Brasileiro sabe pouco sobre ciências, diz pesquisa

A pesquisa Indicador de Letramento Científico (ILC), divulgada ontem (6) pelo Instituto Abramundo, revelou que a maior parte dos brasileiros sabe pouco sobre ciências. De acordo com o resultado da consulta, 79% têm conhecimentos científicos básicos, mas não são capazes de usá-los para entender plenamente a realidade que os cerca.

O teste envolveu questões com situações cotidianas, como ler e interpretar uma bula de remédio, entender a importância de um pneu de carro não estar careca e conseguir explicar os efeitos do uso de antibióticos.

Os resultados finais do ILC foram apresentados na Reunião Ordinária Itinerante do Conselho Nacional de Educação (CNE). O ILC avaliou 2.002 pessoas de 15 a 40 anos, com, no mínimo, quatro anos de estudos. Elas responderam a 36 itens, entre fáceis e difíceis, sobre a aplicação da ciência no dia a dia e em situações mais complexas.

Para o presidente do Instituto Abramundo, Ricardo Uzal, o resultado em ciências no Brasil está aquém do de outros países, com impactos no desenvolvimento econômico do país e na falta de crescimento por aumento de produtividade.

O resultado mostra também problemas na estrutura educacional, principalmente da educação básica, que trata as ciências de forma marginalizada. "O governo e a iniciativa privada são responsáveis pela busca de soluções para a educação em ciências", acrescentou o presidente da Abramundo.

Com base nas respostas, os participantes foram divididos em quatro níveis.

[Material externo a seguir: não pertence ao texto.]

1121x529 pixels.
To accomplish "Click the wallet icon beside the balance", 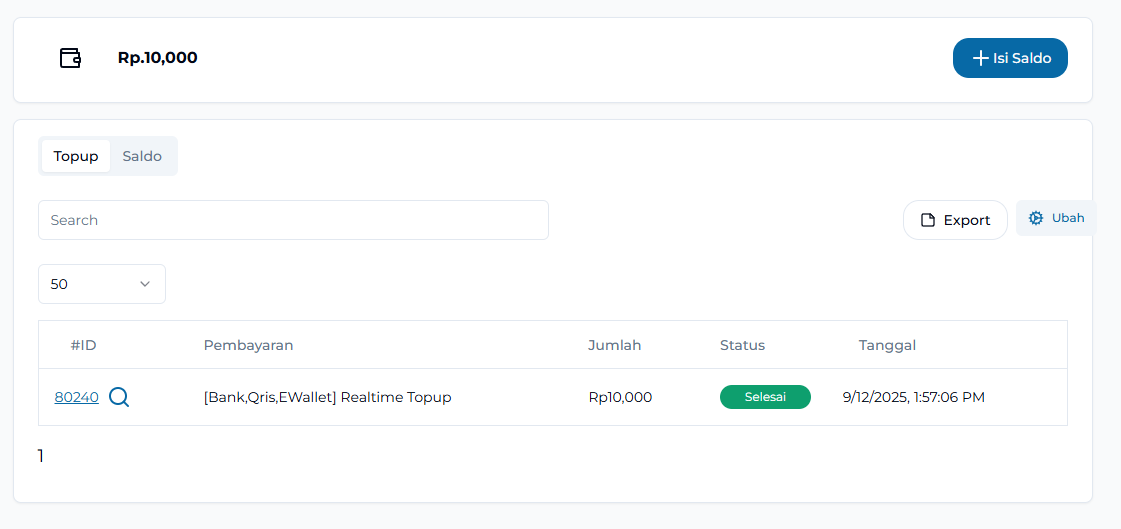I will pyautogui.click(x=70, y=58).
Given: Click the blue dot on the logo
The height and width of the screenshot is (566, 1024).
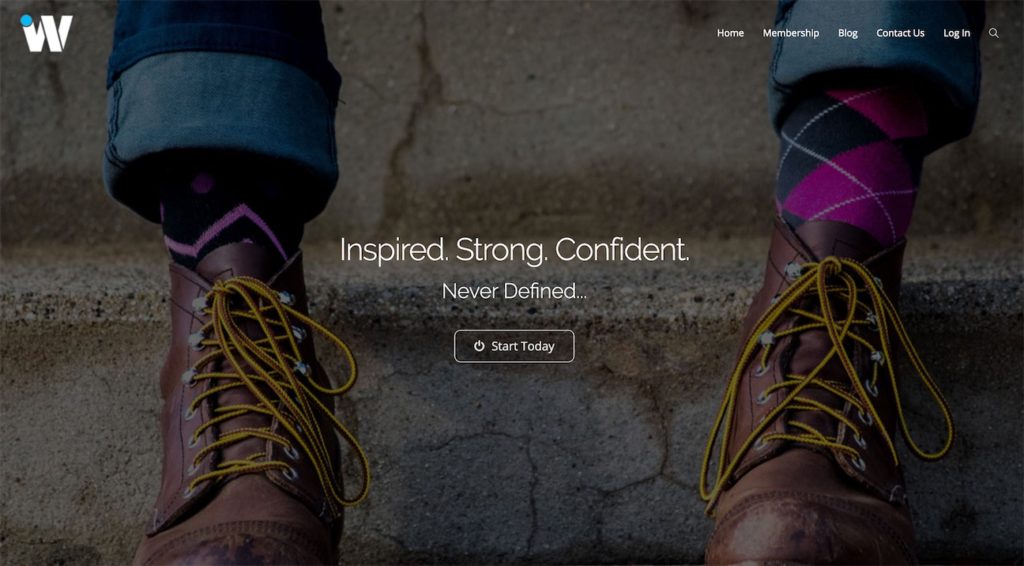Looking at the screenshot, I should pyautogui.click(x=26, y=20).
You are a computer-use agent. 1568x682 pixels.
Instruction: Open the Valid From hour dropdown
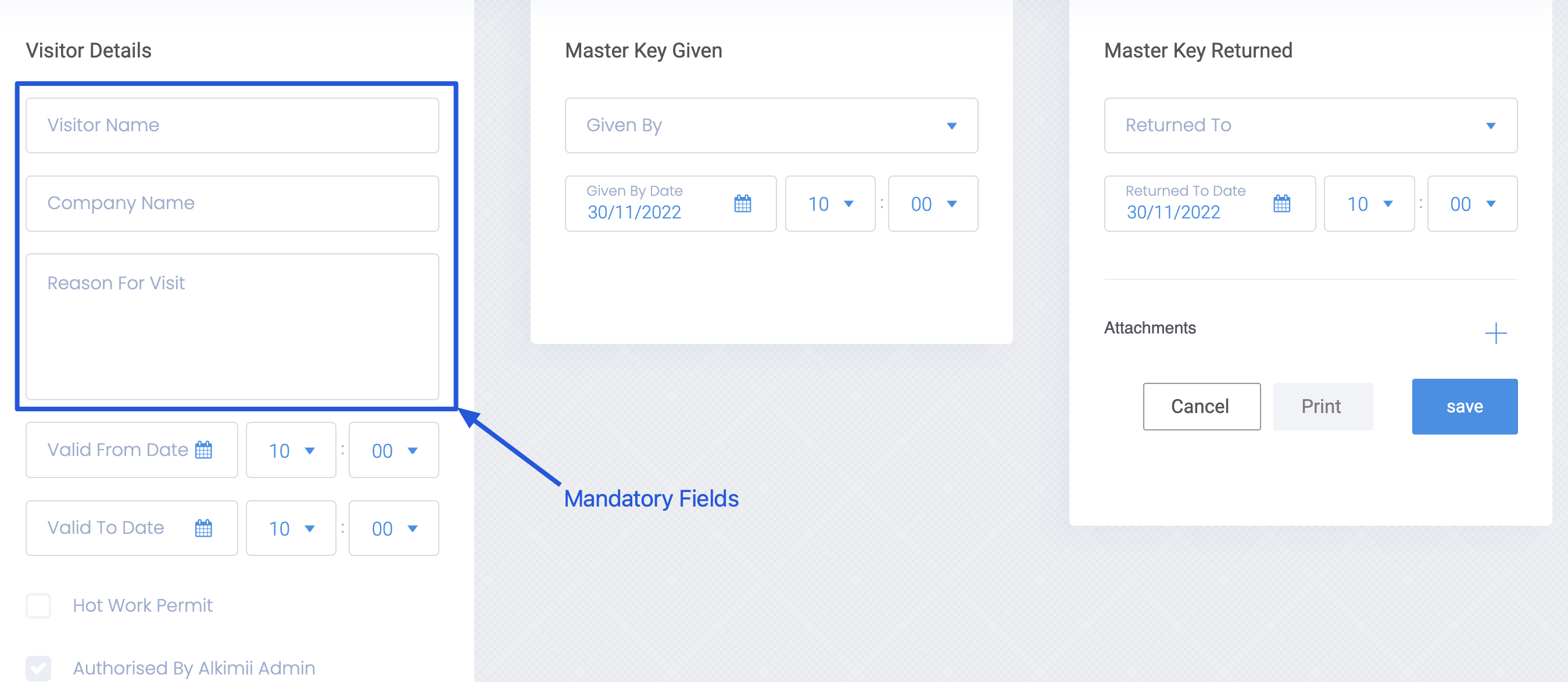[291, 450]
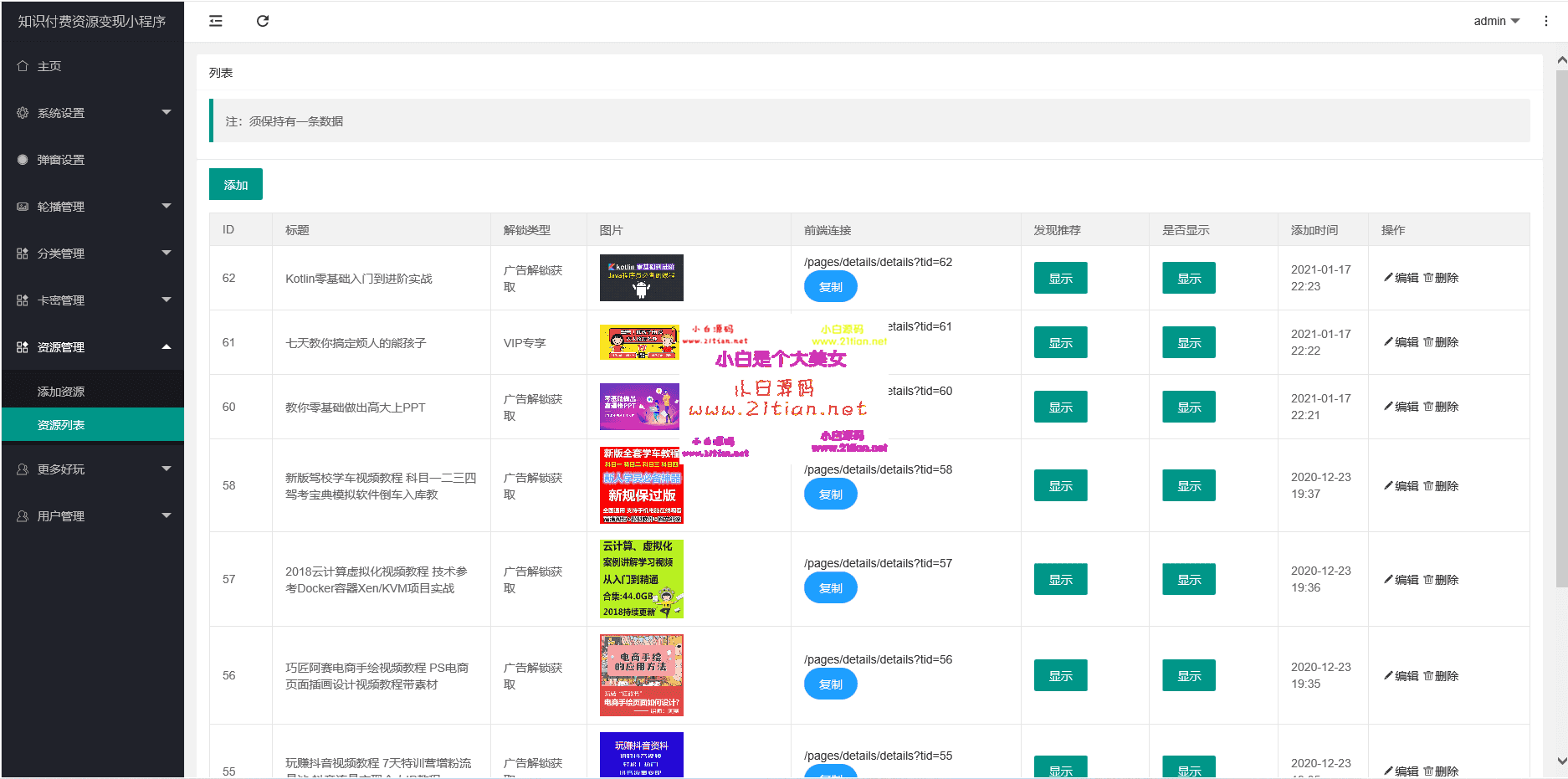Click the trash 删除 icon for row 61
This screenshot has width=1568, height=779.
tap(1428, 342)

No primeiro, o mais baixo, estão 16%, que são capazes de localizar apenas informações em textos simples, em situações cotidianas. No extremo oposto, nível 4, estão 5% considerados eficientes. São pessoas que dominam conceitos e termos científicos e são capazes de aplicá-los em situações simples e complexas.

A maior parte dos participantes está no segundo nível (48%) e no terceiro (31%), considerados, respectivamente, letramento rudimentar e letramento científico básico.

Os participantes têm desde o 5.º ano do ensino fundamental até o superior completo. Os resultados mostram que há deficiências também entre aqueles com nível educacional mais alto, que correspondem a 23% da amostra. Entre esses, 11% atingiram o nível mais alto de letramento, 48% estão no nível 3,37% no 2 e 4%, no nível mais baixo.